Muxtape was one in a long line of websites which permit users to create online playlists, either from user-uploaded tracks or selected from a library curated by the site. Past legal issues involving music sharing sites and programs led many observers to predict that Muxtape would eventually run into legal troubles with the music industry. However, Ouellette stated that Muxtape is different from the likes of Napster: "Its intended purpose is to introduce you to new music that you would then hopefully go and buy." He reported that he has spoken with many record labels who are excited about Muxtape's ability to bring new music to consumers. Some individuals predicted that if Muxtape were to gain significant momentum it would be unlikely to be shut down by legal pressure; it was more likely to have changes forced upon it as it became a legal licensor of the music on the site.

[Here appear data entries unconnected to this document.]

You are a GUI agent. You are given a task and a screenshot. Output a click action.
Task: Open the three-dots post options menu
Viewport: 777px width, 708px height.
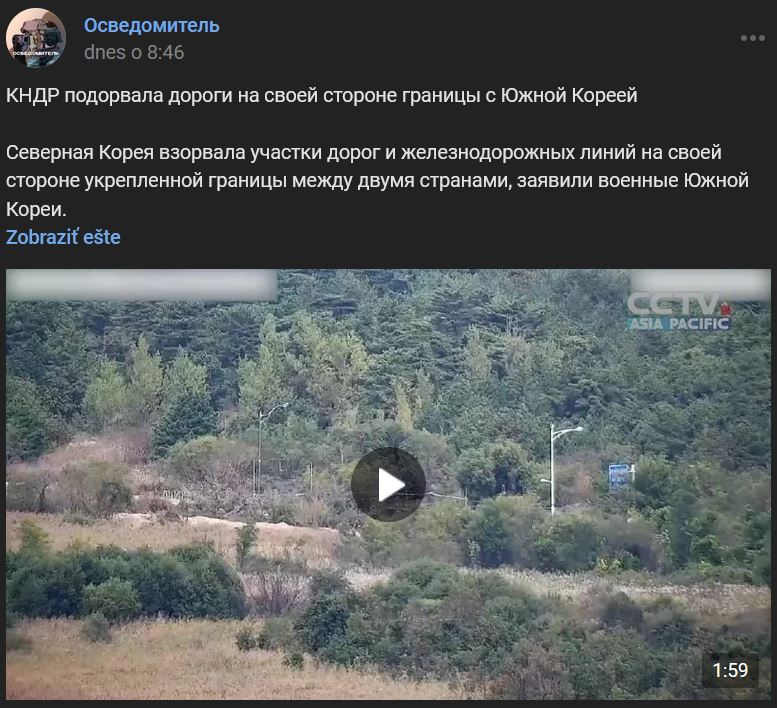click(x=752, y=38)
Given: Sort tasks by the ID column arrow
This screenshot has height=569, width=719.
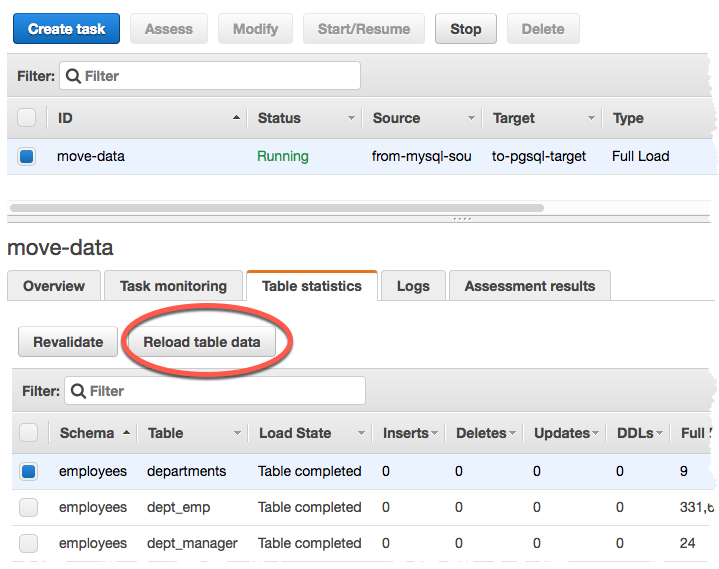Looking at the screenshot, I should tap(236, 119).
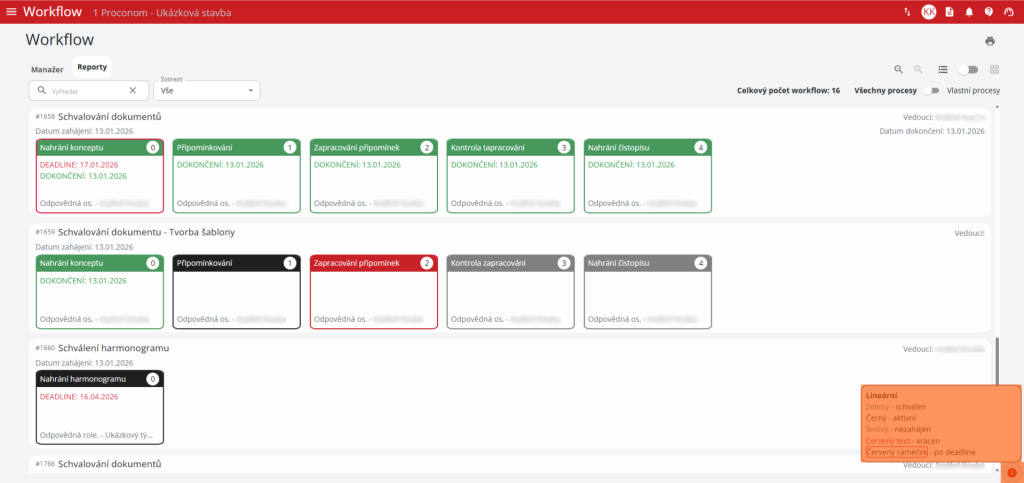Click the print icon
1024x483 pixels.
(x=990, y=41)
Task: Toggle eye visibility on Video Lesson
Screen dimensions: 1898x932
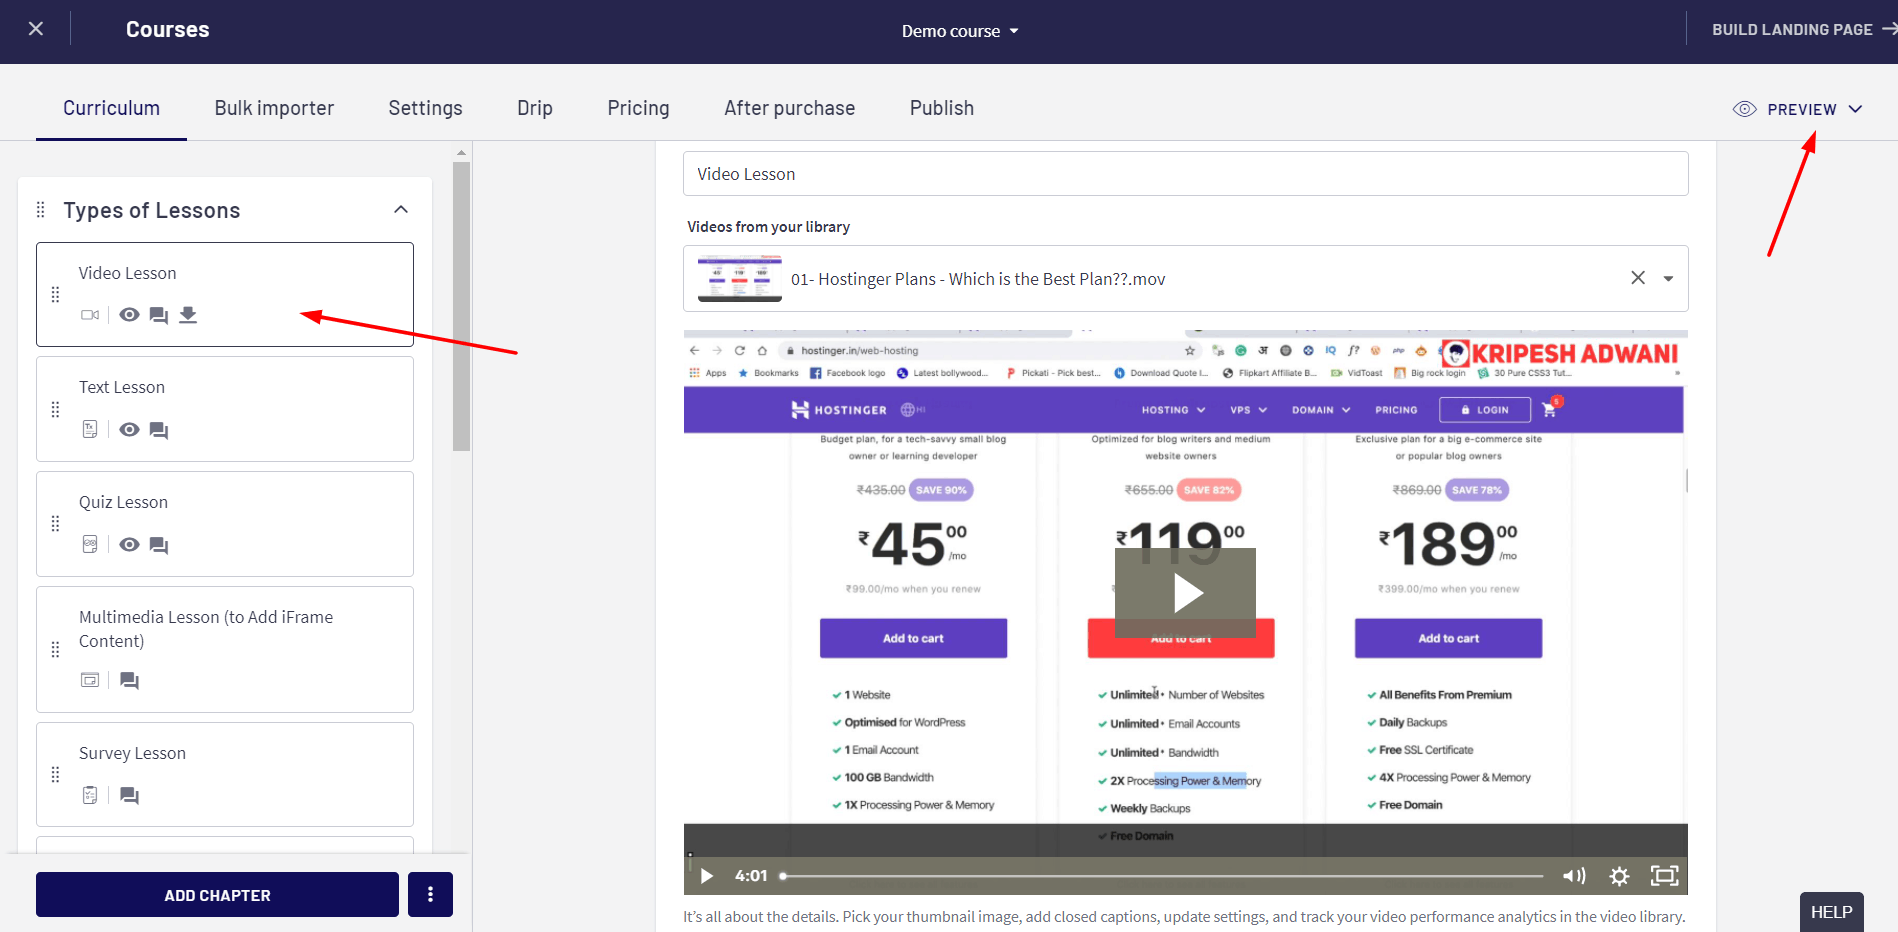Action: tap(129, 315)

On August 18, 2008, Muxtape services ceased to be available, and the main page displayed the following message: "Muxtape will be unavailable for a brief period while we sort out a problem with the RIAA."

==Second iteration==
On September 25, 2008, the Muxtape homepage began displaying a long message from the creator stating that the site's format was changing to a platform for independent artists to distribute their music. The site reappeared in preview mode on January 27, 2009; a blurb on the front page stated that "We’ve invited 12 of our favorite artists to help test, and in the coming weeks we'll begin allowing bands to sign up themselves for free." On April 21, additional bands were added and allowed to invite other bands to sign up for the service. The website continued to grow through trusted band to band invites. Ouellette originally created the site using PHP but after hiring Luke Crawford as Chief technical officer, Crawford rewrote the site and it is now powered by Ruby on Rails. The site uses Amazon AWS for storage and uses SoundManager 2 to play audio files.

As of May 2010, the Muxtape site is inactive, evidently while its creator re-envisions the site using HTML5 technologies.